AUTHOR=Song Tian-Jia , Lan Xing-Yu , Wei Meng-Ping , Zhai Fu-Jun , Boeckers Tobias M. , Wang Jia-Nan , Yuan Shuo , Jin Meng-Ying , Xie Yu-Fei , Dang Wan-Wen , Zhang Chen , Schön Michael , Song Pei-Wen , Qiu Mei-Hong , Song Ya-Yue , Han Song-Ping , Han Ji-Sheng , Zhang Rong TITLE=Altered Behaviors and Impaired Synaptic Function in a Novel Rat Model With a Complete Shank3 Deletion JOURNAL=Frontiers in Cellular Neuroscience VOLUME=13 YEAR=2019 URL=https://www.frontiersin.org/journals/cellular-neuroscience/articles/10.3389/fncel.2019.00111 DOI=10.3389/fncel.2019.00111 ISSN=1662-5102 ABSTRACT=

Mutations within the Shank3 gene, which encodes a key postsynaptic density (PSD) protein at glutamatergic synapses, contribute to the genetic etiology of defined autism spectrum disorders (ASDs), including Phelan-McDermid syndrome (PMS) and intellectual disabilities (ID).
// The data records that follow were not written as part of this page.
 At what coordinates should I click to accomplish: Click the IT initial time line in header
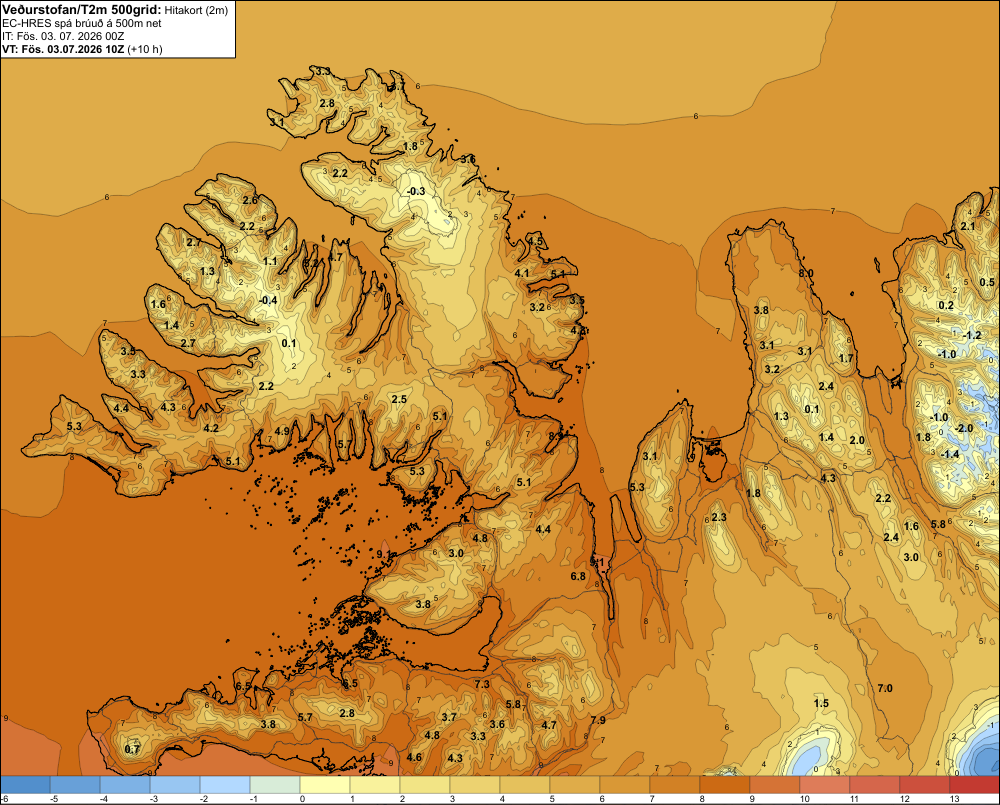click(63, 36)
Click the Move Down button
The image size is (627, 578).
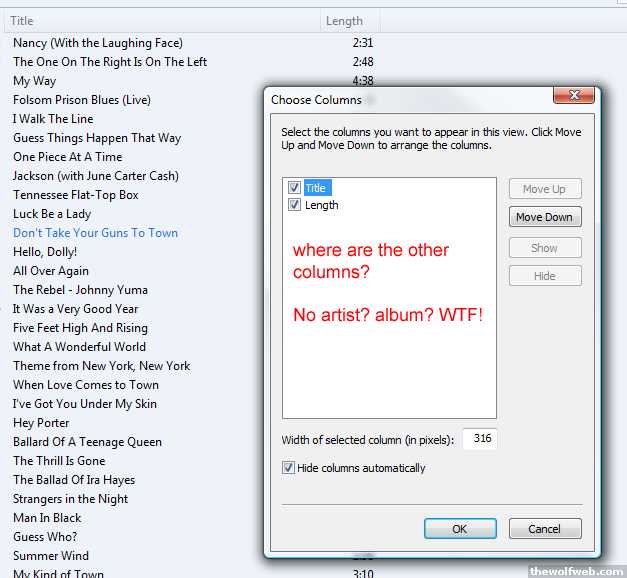point(545,217)
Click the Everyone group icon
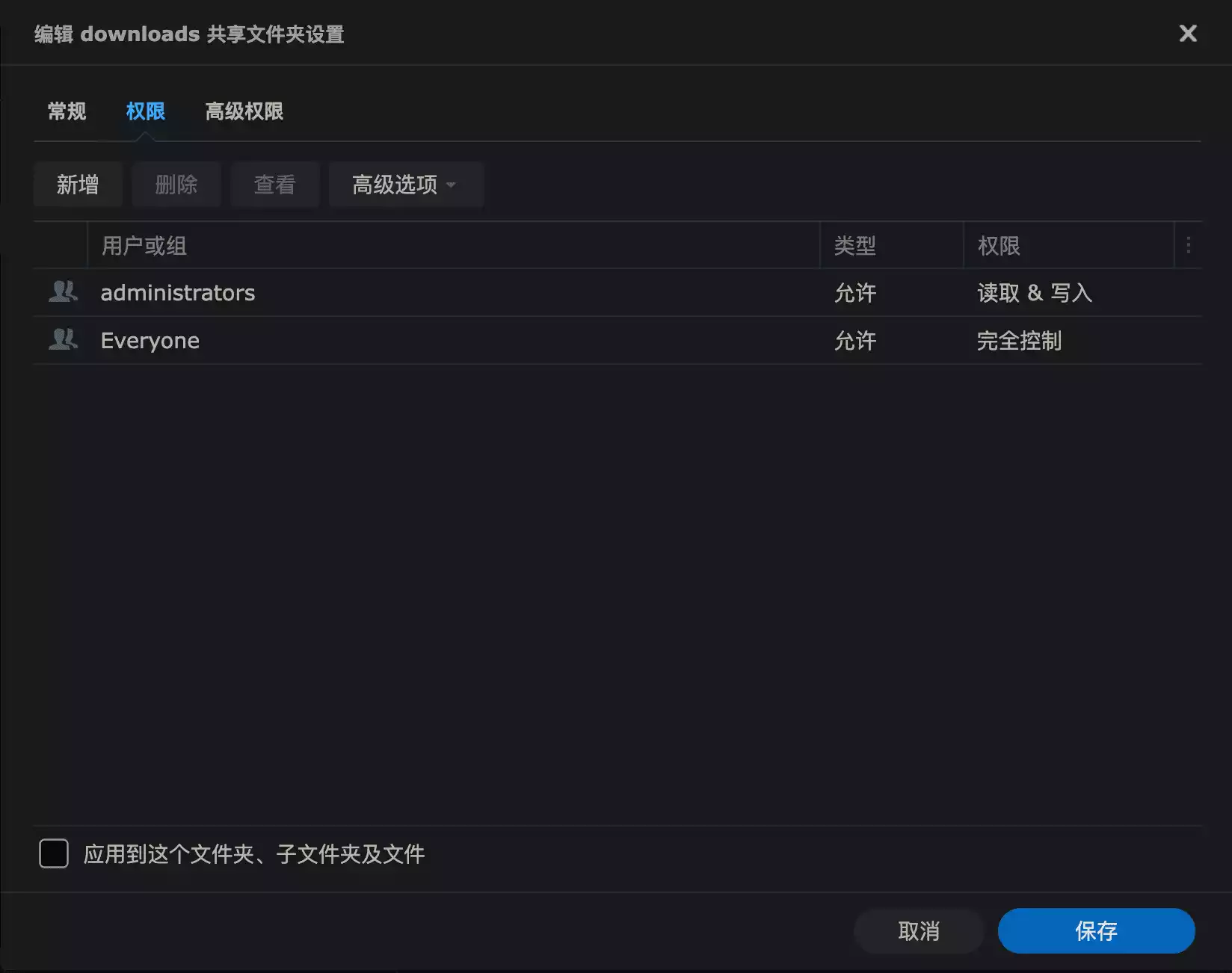 click(63, 340)
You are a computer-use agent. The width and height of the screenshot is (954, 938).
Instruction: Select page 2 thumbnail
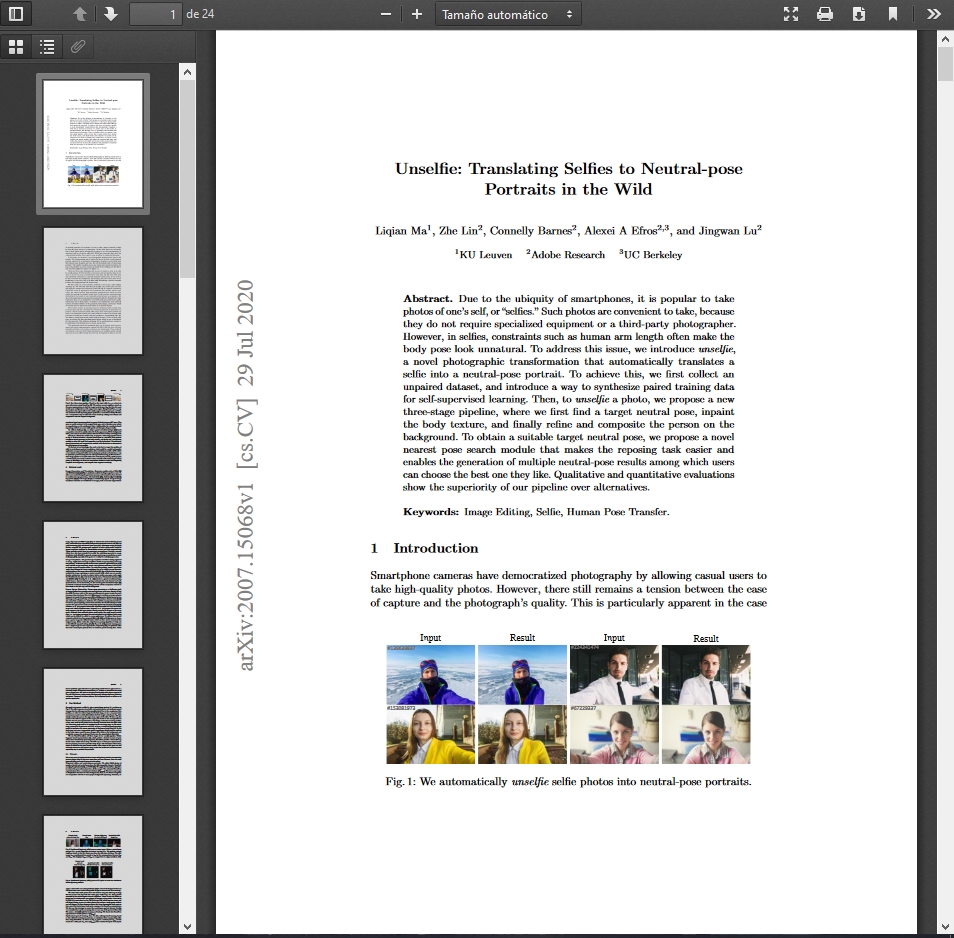(x=93, y=291)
Although there are a series of genetic mouse models to study Shank3 gene in ASDs, there are few rat models with species-specific advantages. In this study, we established and characterized a novel rat model with a deletion spanning exons 11–21 of Shank3, leading to a complete loss of the major SHANK3 isoforms. Synaptic function and plasticity of Shank3-deficient rats were impaired detected by biochemical and electrophysiological analyses. Shank3-depleted rats showed impaired social memory but not impaired social interaction behaviors. In addition, impaired learning and memory, increased anxiety-like behavior, increased mechanical pain threshold and decreased thermal sensation were observed in Shank3-deficient rats. It is worth to note that Shank3-deficient rats had nearly normal levels of the endogenous social neurohormones oxytocin (OXT) and arginine-vasopressin (AVP). This new rat model will help to further investigate the etiology and assess potential therapeutic target and strategy for Shank3-related neurodevelopmental disorders.